My Sunday DMN Column "Model
Citizen or Model Consumer" drew a fair number of responses.
Interestingly, most of them were from conservatives - and supporting at that.
Of course this is not particularly surprising. Consumerism as a would-be religion/ideology
is a threat to other, more substantial value systems right and left, hence the
crossover.
It seems some in the religious community are up in arms about the consumerist/materialist
threat. And rightly so. I had been wondering about whether local churches were
dealing with this issue. Some are, as I've received letters from pastors and
religious activists of various stripes. I still am curious how / if this issue
is approached in the larger mega churches, if at all (please send me a note
if you are aware of anything).
I also received letters from those looking for answers, solutions.
A reader writes "if consumerism is our new religion, how and when do you
think we can find a new religion? What can make us better? (Perhaps that will be your next column?)"

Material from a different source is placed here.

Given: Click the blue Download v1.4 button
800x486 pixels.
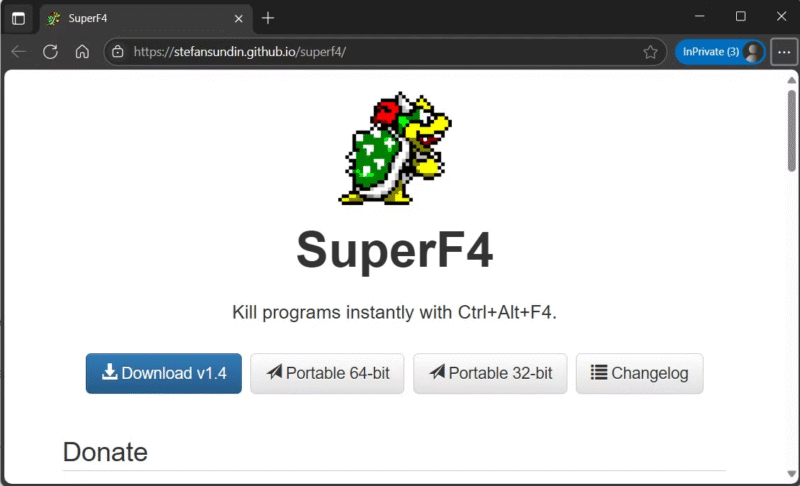Looking at the screenshot, I should click(x=164, y=373).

Next column perhaps, and the next few years obsession most likely. And I'm
not sure "religion" is the right term, unless it is in the sense that
theologian Paul Tillich meant: one's "ultimate concern." In this sense
we just need to make sure consumerism is not our ultimate concern. But of course
it is not so simple as that. At this level of discussion it is a philosophical/religious
matter. Some think we've simply lost our way and need to reclaim the past. Others
want contemporary, secular solutions.
A certain part of the cultural right is awake to these issues and they have
an obvious solution on the personal side (traditional Christian values). I'm
not so clear about what they would proscribe on the public side, if anything.
Would they allow restrictions of marketing to youth? Fund more not-for-profit
(hence no advertising) public media?
It's very interesting to see the common territory here. Rod Dreher, editor
of DMN's Points sent me this
cover article he wrote a few years back for the National Review. Take a
look and see what you think.
"...we are citizens before we are consumers"
"A child who grows up in a neighborhood built for human beings, not
cars, may think of man's relation to his world differently from one raised
amid the throwaway utilitarianism of strip-mall architecture. One's sensitivity
to and desire for beauty, and its edifying qualities of order, harmony, "sweetness
and light," has consequences for the character of individuals and ultimately
for civilization. It's perilous to forget that."
And Jane
Jacobs? Kunstler?
Organic veggies? Very crunchy.
Not everyone on the right shares these opinions. Pity, because there is a great
deal of shared concern.
... more to come on the "solutions" side over the coming months.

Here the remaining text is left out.